Having recently set up shop in Chisasibi, Harry Snowboy and his business partner, Cliff Summers, a Mohawk from the Six Nations Oneida Reserve, Terratech is pushing an environmentally safe polymer that could possibly transform the road network of Eeyou Istchee.

While Terratech is a multinational company that specializes in providing commercial and residential solutions for soil stabilization and road construction around the world, Summers and Snowboy have become Terratech Quebec, a brand-new Cree company.

Terratech is selling a unique polymer called T-Pro 500. This revolutionary polymer can be applied to a wide variety of surfaces to form anything from roads to barriers intended to prevent more toxic materials from seeping into the environment and is environmentally safe.

“This polymer is basically a plastic, but a plastic, in our case, that is chemically inert and so we can market it as safe for the environment. This is because there is no toxicity and there is nothing in it unlike asphalt that can leach residue into the highways, ditches or anything else,” said Summers.

Summers explained how in a recent test at a Pittsburgh petroleum plant, the polymer was laid down to see how well it could prevent extremely corrosive petroleum products from spreading in the event of a leak. Not only did the polymer meet the 72-hour mark that was essential for the plant without any degradation, when the plant ended its testing after 10 days the product’s barrier had not been broken.

“We recently attended the mining conference in Chibougamau because one of the things we want to spend some time and effort doing is marketing this product to the mining industry. This is because among the things that our product is good for is not only road construction but you can also use it for dust and erosion control and soil stabilization. In terms of erosion control, our product is well regarded,” said Summers.

Outside of the mining industry, Summers and Snowboy recently met with many of the chiefs of Eeyou Istchee to see if they might be interested in using the product for road construction in the communities.

According to Summers, this product would be ideal for the North because it does not freeze.

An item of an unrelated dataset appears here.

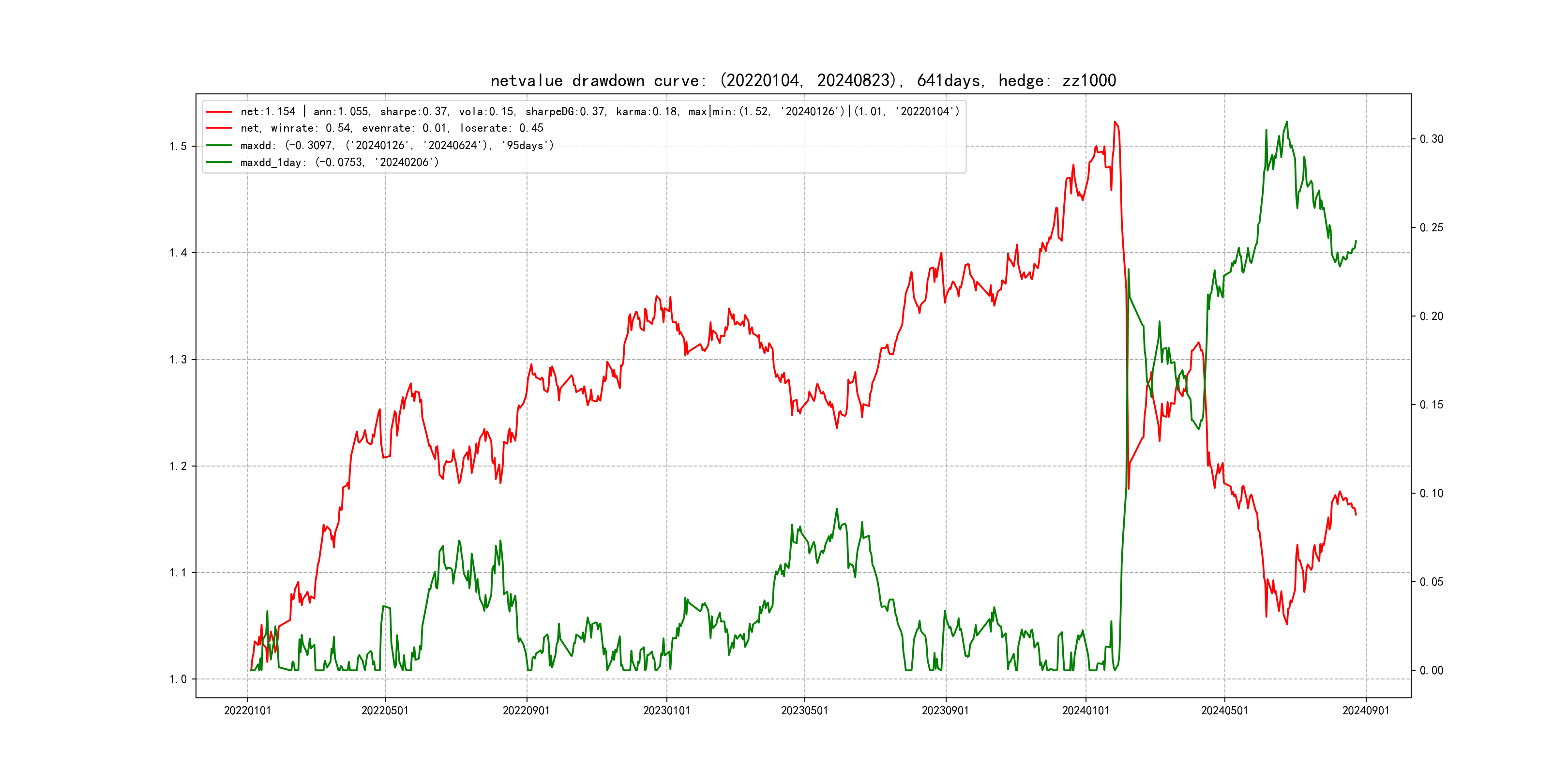Click the x-axis date label 20220101

[247, 711]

“A big problem with concrete in road construction or even asphalt is that in this environment there is frost-heave. This is when the frost leaves the ground, causing it to expand as heat will make the asphalt expand and cold will make it contract. And so, when the frost leaves the base of the road this causes cracking.

But, our product doesn’t freeze because it is a synthetic polymer,” said Summers.

As the product can expand and contract without any kind of cracking, this would mean that once laid down, the product does not need the endless pothole maintenance that most paved roads are plagued with.

Summers explained that the process in laying down a polymer road is incredibly simple as it really doesn’t require very sophisticated material.

“You can till it in with the use of a farmer’s rolling tiller or something like that to roll it out and actually infuse the polymer with the soil. Once it is tilled, you let it sit and then you can spray another application of the polymer and till it in and that will compact it,” said Summers.

The polymer can be used with a wide variety of aggregates such as gravel, sand, soil or even waste rock to create a road. In the case of using waste rock from a mining project to create a road, as the polymer itself is inert, there is no risk for contamination. Even with the waste rock there wouldn’t be a problem, as the polymer seals the rock in, ensuring there is no chance of contamination because the rock is encased.

The Terratech compound could be an easy sell to anyone looking to develop a road because it is so much more cost effective than laying asphalt.

While laying asphalt can cost up to $1 million per kilometre, Summers said building a road with T-Pro 500 would cost about half that price. This means projects that use the polymer are cheaper and faster when it comes to labour since polymer roads can be laid down at a two-to-three-km-a-day rate instead of the standard one-km-a-day with asphalt.

Even though Terratech is not a construction company but a product distributor working out of the Cree communities, both Summers and Snowboy are keeping their fingers crossed that their environmentally friendly product will soon be making its way down the road towards everyone in the Cree Nation.